LG's 15-inch 15EL9500 OLED TV sets sail for Europe, scheduled to arrive this May
We've had only tantalizingly brief (or is it briefly tantalizing?) chances to see LG's glorious OLED television, but each and every time it's left us with the feeling that our lives are poorer for not having one in our homes. Sure, that says as much about our tech addiction as it does about the 3mm-thick displays, but at least the deep-pocketed among us won't have to wait too much longer to sate the need for 10,000,000:1 contrast ratios and 0.001ms response times. LG has announced it'll be bringing it's 15-inch OLED panel to Europe this May (to be swiftly followed by summer availability in the US) with a hefty MSRP sticker of €1,999 ($2,725) for the Austrian market. Nobody ever said the cutting edge was gonna be a cheap place to live.

























I had a dream about using this to game off my pc. Sigh...
What's the point of this? My monitor and my laptop screen is bigger than 15 inches. Wake me when the 50 inch version comes out.
My 37" Lg LH30 which is a 1080p cost 600 bucks in 2009 when i bought it. Perfect economy high def t.v Why the hell would someone pay for a t.v that small?
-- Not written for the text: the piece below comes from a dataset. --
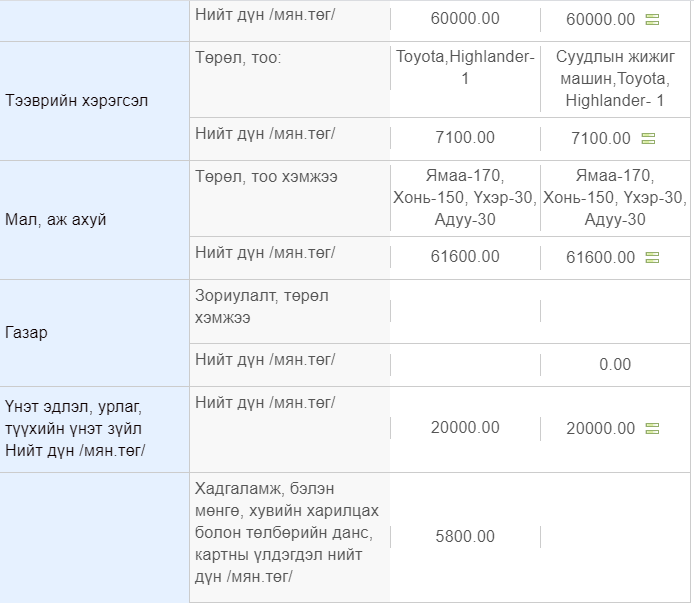The height and width of the screenshot is (603, 694).
Task: Click the left Ямаа-170, Хонь-150 livestock cell
Action: [465, 198]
The big bugaboo in OLEDs has been the relatively short life spans of the blue LEDs. I seem to recall reading several years ago that a minimum life to half-brightness of 7,000 hours was the development target before the full-color screens would be considered ready for mass production; I don't know if they've succeeded yet. We know that OLEDs have extremely high contrast ratios, far better than LCDs and even CRTs. I don't know what their color gamut is; CRTs with 24-bit color can display over 16.7 million colors, the bare minimum for exacting photo and graphics work, while most LCDs, except for the ones in the US$2,000+ class, are only capable of around 32K colors, roughly where we were in early VGA days in the mid-1990s.
I'm eagerly waiting for OLED monitors to become available, but I won't give up my CRT display until I can get one with a comparable service life, minimum 768 line vertical resolution and a 16:9 wide-screen diagonal size of 23 inches (equivalent to a 4:3 19-inch screen). The technology is obviously not there yet.